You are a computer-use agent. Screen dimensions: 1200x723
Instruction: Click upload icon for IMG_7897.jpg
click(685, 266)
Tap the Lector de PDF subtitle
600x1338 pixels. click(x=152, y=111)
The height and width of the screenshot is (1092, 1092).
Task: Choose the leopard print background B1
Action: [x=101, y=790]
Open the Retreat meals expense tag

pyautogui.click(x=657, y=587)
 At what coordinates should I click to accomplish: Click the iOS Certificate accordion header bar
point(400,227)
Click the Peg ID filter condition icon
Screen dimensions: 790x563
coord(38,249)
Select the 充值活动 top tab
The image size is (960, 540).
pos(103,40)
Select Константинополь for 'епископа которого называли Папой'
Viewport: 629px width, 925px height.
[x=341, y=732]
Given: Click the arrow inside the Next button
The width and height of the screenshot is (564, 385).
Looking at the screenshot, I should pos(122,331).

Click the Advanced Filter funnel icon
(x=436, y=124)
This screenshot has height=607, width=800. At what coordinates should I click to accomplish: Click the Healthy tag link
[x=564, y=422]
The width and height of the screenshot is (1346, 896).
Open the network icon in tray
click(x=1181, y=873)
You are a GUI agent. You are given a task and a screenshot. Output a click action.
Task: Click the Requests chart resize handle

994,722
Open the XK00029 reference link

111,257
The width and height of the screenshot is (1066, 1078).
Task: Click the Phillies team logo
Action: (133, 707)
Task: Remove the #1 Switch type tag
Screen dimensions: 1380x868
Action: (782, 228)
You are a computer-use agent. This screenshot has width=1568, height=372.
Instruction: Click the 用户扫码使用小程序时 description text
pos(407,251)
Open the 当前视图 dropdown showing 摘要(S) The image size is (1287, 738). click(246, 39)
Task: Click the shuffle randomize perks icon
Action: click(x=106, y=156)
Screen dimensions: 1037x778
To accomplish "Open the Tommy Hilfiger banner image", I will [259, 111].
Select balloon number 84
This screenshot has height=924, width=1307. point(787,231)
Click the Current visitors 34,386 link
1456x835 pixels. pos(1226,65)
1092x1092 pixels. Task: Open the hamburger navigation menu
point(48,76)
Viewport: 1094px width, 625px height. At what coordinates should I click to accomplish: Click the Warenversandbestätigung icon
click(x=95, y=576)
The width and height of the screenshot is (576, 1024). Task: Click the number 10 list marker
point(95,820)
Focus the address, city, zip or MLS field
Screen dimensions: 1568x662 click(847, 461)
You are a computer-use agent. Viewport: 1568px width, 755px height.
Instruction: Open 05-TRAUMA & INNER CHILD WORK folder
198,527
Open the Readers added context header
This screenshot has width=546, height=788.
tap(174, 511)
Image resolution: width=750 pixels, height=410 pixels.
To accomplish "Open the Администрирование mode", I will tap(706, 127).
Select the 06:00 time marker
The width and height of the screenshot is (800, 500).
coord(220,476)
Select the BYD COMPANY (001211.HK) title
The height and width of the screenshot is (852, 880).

..........

Output the records from the line with "Screen dimensions: 1037x778" up to and including the line with "point(48,76)" as a Markdown table with columns No. and Line, one row per line, skipping blank lines.

» Problem solution
| No. | Line |
|---|---|
| 1 | Screen dimensions: 1037x778 |
| 2 | To accomplish "Open the Tommy Hilfiger banner image", I will [259, 111]. |
| 3 | Select balloon number 84 |
| 4 | This screenshot has height=924, width=1307. point(787,231) |
| 5 | Click the Current visitors 34,386 link |
| 6 | 1456x835 pixels. pos(1226,65) |
| 7 | 1092x1092 pixels. Task: Open the hamburger navigation menu |
| 8 | point(48,76) |